> _Provided text_:
#####

# Weekly Periodical?



## Pr B (Jan 8, 2009)

Which weekly or monthly periodicals do you subscribe to, and why?

Atlantic Monthly
The Economist
Harper's
Newsweek
The New Yorker
Time
US News & World Report
Vanity Fair
The Week
etc.


----------



## ZachGranstrom (Mar 11, 2010)

I suscribe both to Seattle Magazine and Seattle metro magazine, so I can stay current with everything that happens in my area, like the new great places to dine at,the music performances to check-out, and the new clothing stores to shop at. I also find the articles to be very interesting, keeping in mind how it relates to Seattle and the northwest.:icon_smile_big:


----------



## Xeiheo (Mar 2, 2010)

I subscribe to The Economist, and sadly I hardly find the time to read it cover-to-cover every week. Simply put, it is the best reporting still available in print; furthermore, it covers the issues that a young, budding economist/political scientist such as myself icon_smile_big needs to know!

Though not weekly periodicals, the only other print sources I would consider paying money to have delivered to me would be the New York Times and the Wall Street Journal. Nothing else is worth it with the internet out there, if you ask me.


----------



## lovemeparis (May 20, 2006)

*Do I read newspapers?*

Well... to save money, I read most of the news and up to date information on the Internet:icon_smile_big::icon_smile_big::icon_smile_big:


----------



## JerseyJohn (Oct 26, 2007)

I subscribe to the New Yorker, mainly because I enjoy it and it's not easy to find on the newsstands around here. I usually read the whole thing except for the fiction. I don't have any other magazine subscriptions. I read Scientific American at the library, usually a month or two late, and I pick up occasional copies of Esquire or GQ, especially when I'm in NYC and want something to read on the train going home.


----------



## Padme (Aug 18, 2009)

We get Town & Country. T&C has some nice articles, covers fashion, travel and a decent horoscope. 

We get a suburb issue of the Dallas newspaper that covers our area.


----------



## boatshoe (Oct 30, 2008)

I subscribe to The New Criterion, which is a monthly. The New Criterion has a more traditional aesthetic and they often review literature and history books that fly under the radar. From their website, "We are proud that _The New Criterion_ has been in the forefront both of championing what is best and most humanely vital in our cultural inheritance and in exposing what is mendacious, corrosive, and spurious."


----------



## Cruiser (Jul 21, 2006)

Sky & Telescope
Astronomy
GQ

Cruiser


----------



## brokencycle (Jan 11, 2008)

Forbes.

Almost everything else I read online.


----------



## Earl of Ormonde (Sep 5, 2008)

#####

> _Extracted entries_:

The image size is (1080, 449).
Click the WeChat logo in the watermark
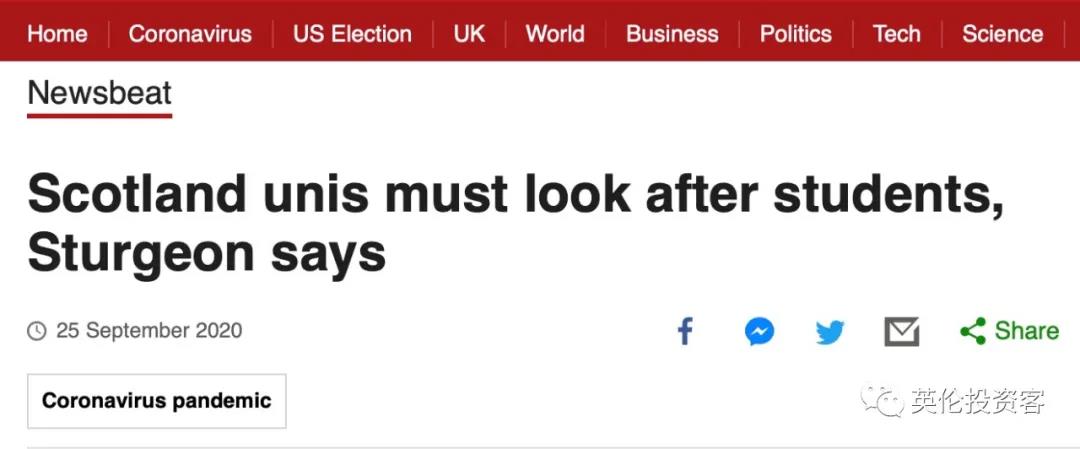click(x=883, y=402)
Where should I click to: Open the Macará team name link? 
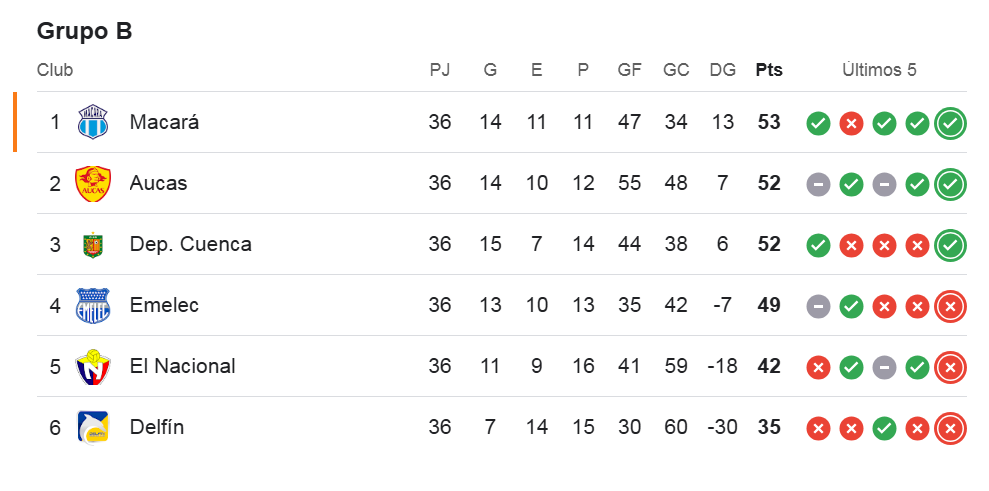tap(164, 123)
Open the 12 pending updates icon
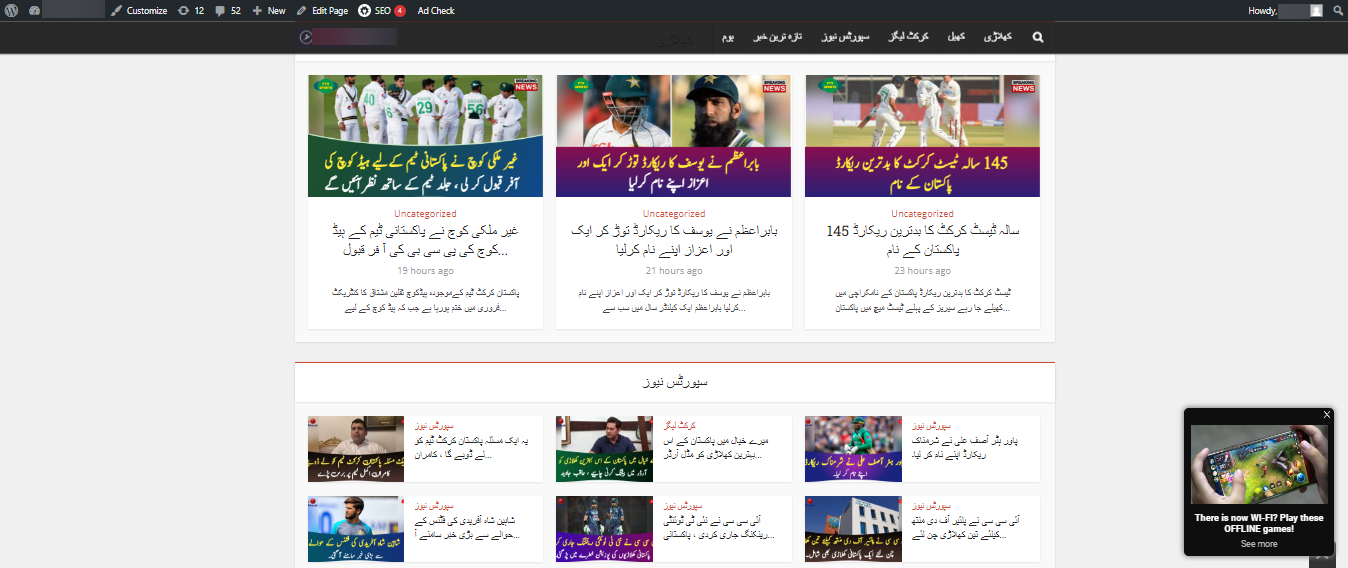Screen dimensions: 1348x568 point(190,10)
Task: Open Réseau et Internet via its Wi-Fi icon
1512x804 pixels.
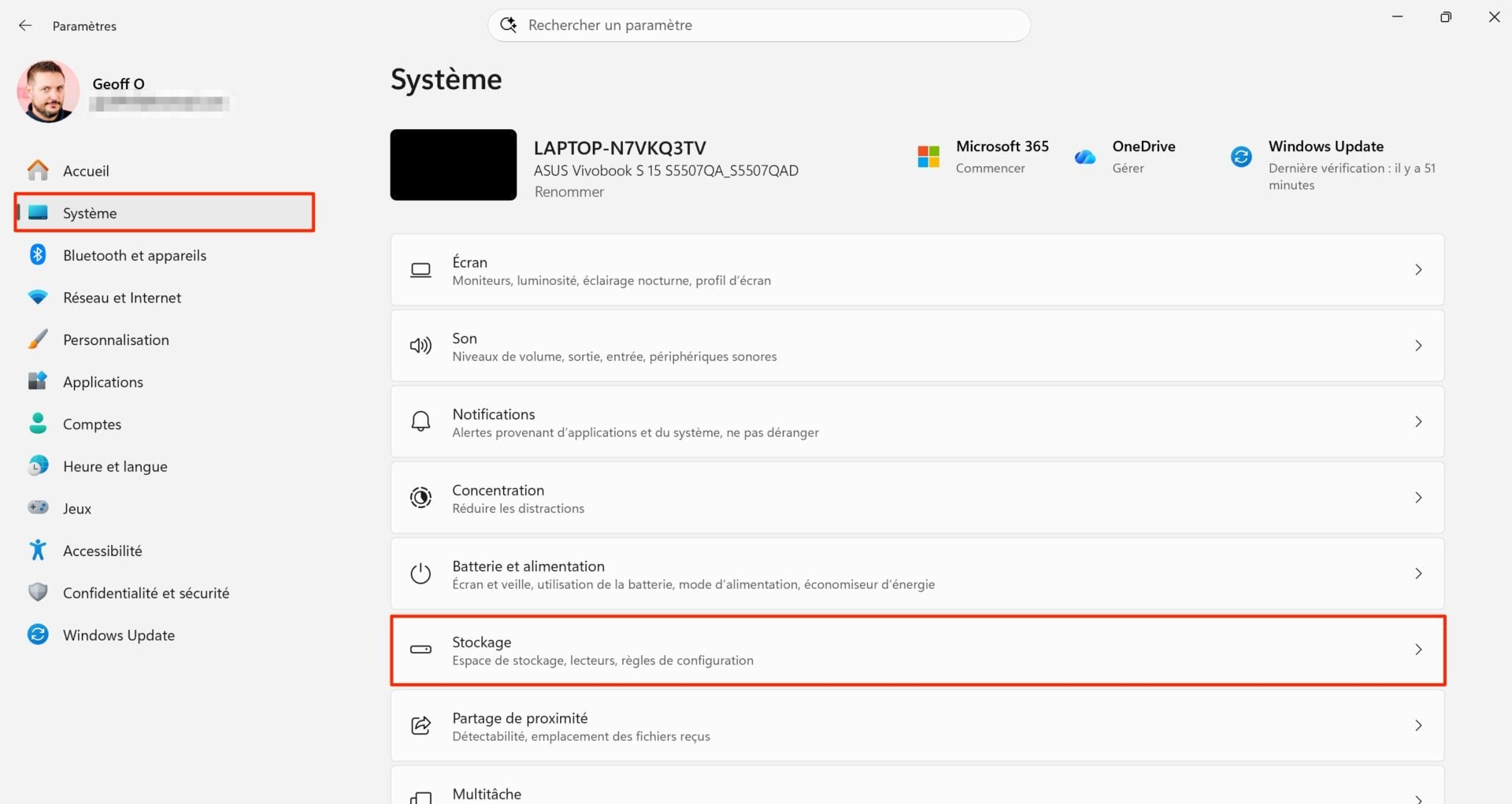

#####

> _What you need to do_:
(A) Update the part of the periodicals thread that opens with the words containing "I suscribe both" and closes with "(Mar 2, 2010)", changing "Seattle Magazine" to "Portland Monthly".
(B) Answer these questions from the periodicals thread:
(i) Which periodical does Xeiheo subscribe to?
(ii) Which part of the New Yorker does JerseyJohn usually not read?
(iii) How often does The New Criterion come out, according to boatshoe?
The material is separate from the thread on periodicals.

> _Answers for the exercise_:
(A)
I suscribe both to Portland Monthly and Seattle metro magazine, so I can stay current with everything that happens in my area, like the new great places to dine at,the music performances to check-out, and the new clothing stores to shop at. I also find the articles to be very interesting, keeping in mind how it relates to Seattle and the northwest.:icon_smile_big:


----------



## Xeiheo (Mar 2, 2010)

(B)
(i) The Economist
(ii) The fiction
(iii) Monthly